Case Study - Wander
Testing Wander with traditional tools was impossible

COMPANY
A modern travel platform that pairs the comfort of private vacation homes with luxury-hotel-grade amenities and 24/7 concierge service
INDUSTRY
B2C Travel ($40M GMV)
COMPANY SIZE
200
FOUNDED
2021
20×

Increase
in release velocity for any new updates.
$750K

Annual QA spend
avoided after adapting Spur.
80%+

Test coverage achieved
within the first month with 500+ tests daily.
The Problem
50 filters and 50+ locations. Millions of possible scenarios, and no tool that could handle any of it.
Wander is a luxury travel product, the kind where a broken search result or a misfiring concierge message isn't just a bug, it's a ruined booking experience for someone planning a vacation.
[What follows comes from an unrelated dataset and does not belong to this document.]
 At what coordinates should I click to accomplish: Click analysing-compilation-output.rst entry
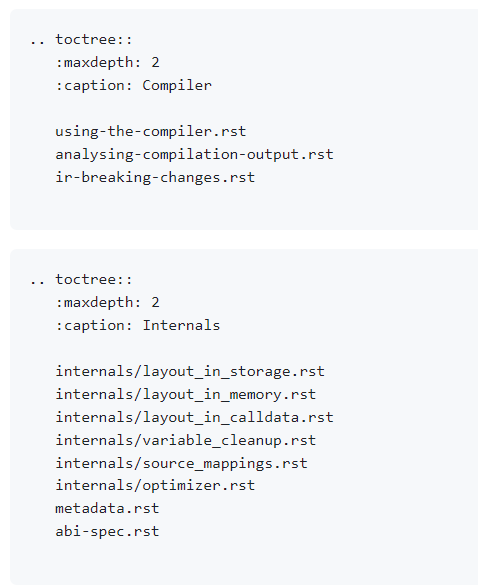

The quality bar is high, and the testing surface is enormous.
Search alone has more than 50 filters across 50+ locations. That's millions of possible filter combinations before you even get to the AI layer. Wander's search doesn't just match keywords, it understands natural language queries. "Beachfront homes in NYC," "properties in California with a hot tub," "somewhere quiet on the East Coast." Every query is different. Every result needs to make sense.
Then there's Ava, Wander's AI concierge, who handles bookings, answers questions, and guides users through the platform in natural conversation. Testing Ava means testing something that, by design, never gives exactly the same response twice.
Traditional tools weren't built for any of this. String-based assertions, checking whether a specific word or phrase appears in the output, completely break down when the output is generated by a language model. You can't write "verify the response contains 'beachfront'" when the response is different every time and the point is whether it makes sense, not whether it matches a pattern.
"Spur really allowed us to streamline the testing process and keep up with the pace of the product changes that we were shipping."
Manual testing was the only fallback, and at Wander's scale and pace, it was already failing. QA cycles were taking days. The team was shipping fast and hoping coverage would hold.
The Solution
Writing tests 10× faster, validating AI with AI and getting feedback in minutes.
Maxwell Iheagwara, Wander's Lead QA Engineer, had used Cypress before. He describes the difference plainly: writing Spur tests is more than 10× faster. The reason is specific, with Cypress, you still have to type exact string assertions for everything you want to validate. If a search should return results for "hotels," you have to type: check that the text reads "look for hotel." You can't automatically generate what Spur puts in there.
With Spur, you give a high-level instruction. "Search for a property somewhere in the US." Spur's agent navigates like a real user, generates a natural search query, "properties in California," "beachfront homes in New York," something different each run, and then validates whether the results actually make sense, not just whether they contain a specific string.
"Writing Spur tests is more than 10× faster than traditional automation with Cypress."
That non-determinism, the fact that every test run uses a different query, was what Maxwell called a killer feature. Because that's how real users search. Not with the same string every time.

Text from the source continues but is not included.